__TASK REQUIREMENTS__:
Could you rewrite the stretch from the line containing "Where should I" through the end of the material, with "image size" swapped for "frame size" and nothing else changed? Leave the pictures out of your answer.

__DATA SHOWN__:
--

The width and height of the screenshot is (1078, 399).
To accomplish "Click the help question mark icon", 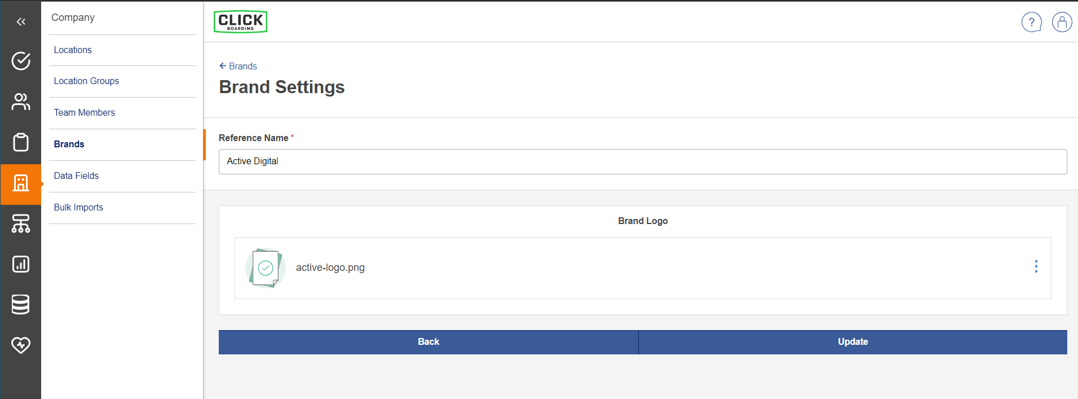I will (1031, 23).
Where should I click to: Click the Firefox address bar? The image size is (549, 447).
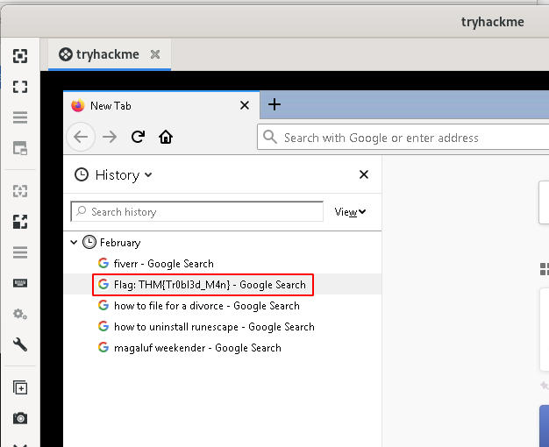(x=403, y=138)
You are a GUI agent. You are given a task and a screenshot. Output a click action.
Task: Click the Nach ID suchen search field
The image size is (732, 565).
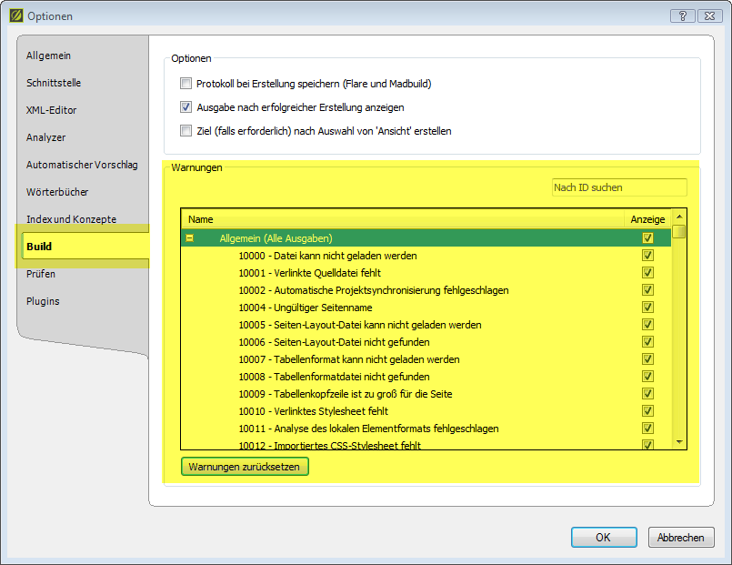[x=619, y=187]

--

__OUTPUT OF THE EXERCISE__:
Where should I click to: Click the Firefox address bar? The frame size is (549, 447).
(x=403, y=138)
You are a GUI agent. You are given a task and a screenshot. Output a click action.
Task: Click the Nach ID suchen search field
The frame size is (732, 565).
[x=619, y=187]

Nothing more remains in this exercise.